Honeywell Building Solutions (HBS) customers with impacted EBI products should contact their local service account manager to arrange for updates to be applied by HBS service technicians. The update should be applied to:

• All EBI Server computers
• All EBI client computers that have had Station Client and Temaline Web Clients installed.
• All computers that have had Temaline Web Reception installed.

Honeywell Process Solutions customers with impacted EBI products should contact their appropriate regional Industrial Security Technical Consultant from the following list:

• Pacific Region—Ajay Varghese +61 738 406493
• EMEA Region—Suresh Vijayakumar +971 56 6164177
• North America—Mike Torbett +1 713 5400408
• Latin America Region—Alejandro Giudici +54 911 59436195

In addition to applying the patch available, ICS-CERT encourages asset owners to take further defensive measures to lower their risk to the possible exploitation of this and other cybersecurity risks.

Specifically, ICS-CERT encourages asset owners to:

• Minimize network exposure for all control system devices.

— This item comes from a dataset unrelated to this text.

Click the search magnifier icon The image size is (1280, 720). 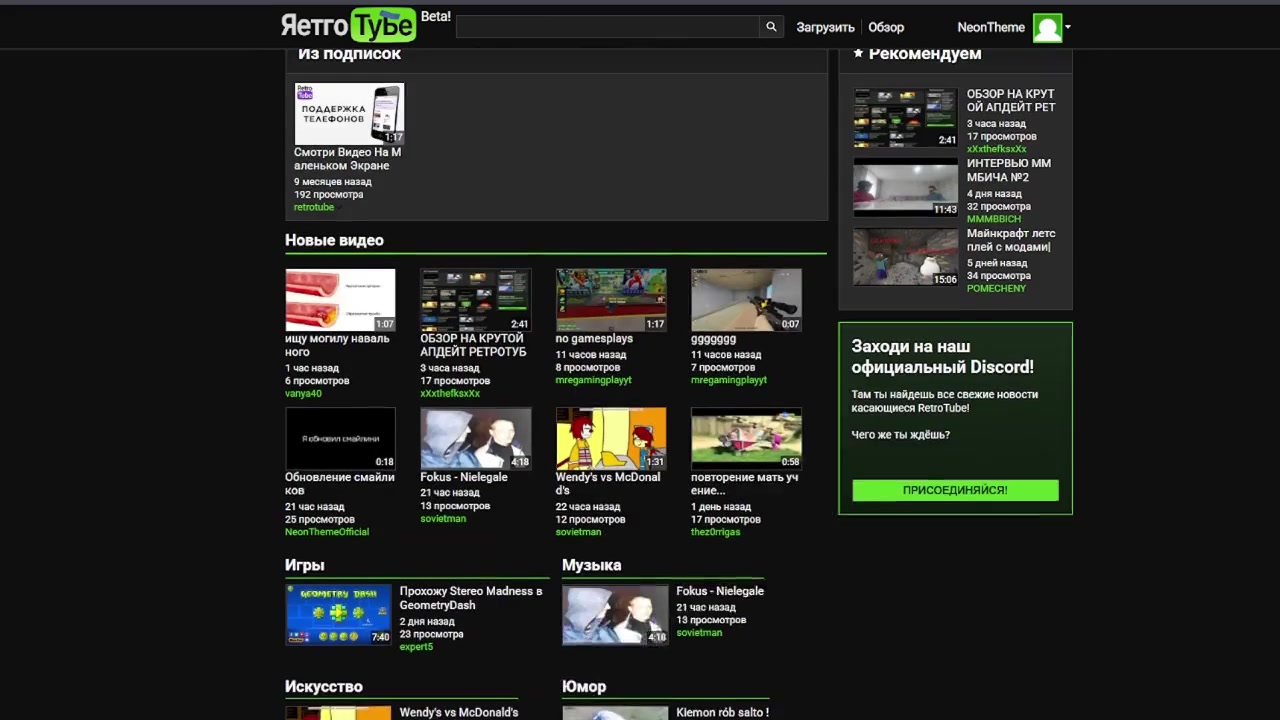[770, 27]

Critical devices should not directly face the Internet.
• Locate control system networks and remote devices behind firewalls and isolate them from the business network.
• When remote access is required, use secure methods such as Virtual Private Networks (VPNs), recognizing that VPN is only as secure as the connected devices.

The Control Systems Security Program (CSSP) also provides a recommended practices section for control systems on the CSSP web page. Several recommended practices are available for reading or download, including Improving Industrial Control Systems Cybersecurity with Defense-in-Depth Strategies.

ICS-CERT reminds organizations to perform proper impact analysis and risk assessment prior to taking defensive measures.
In addition, ICS-CERT recommends that users take the following measures to protect themselves from social engineering attacks:

1. Do not click web links or open unsolicited attachments in e-mail messages.
2. Refer to Recognizing and Avoiding Email Scams for more information on avoiding e-mail scams
3. Refer to Avoiding Social Engineering and Phishing Attacks for more information on social engineering attacks.

Organizations observing any suspected malicious activity should follow their established internal procedures and report their findings to ICS-CERT for tracking and correlation against other incidents.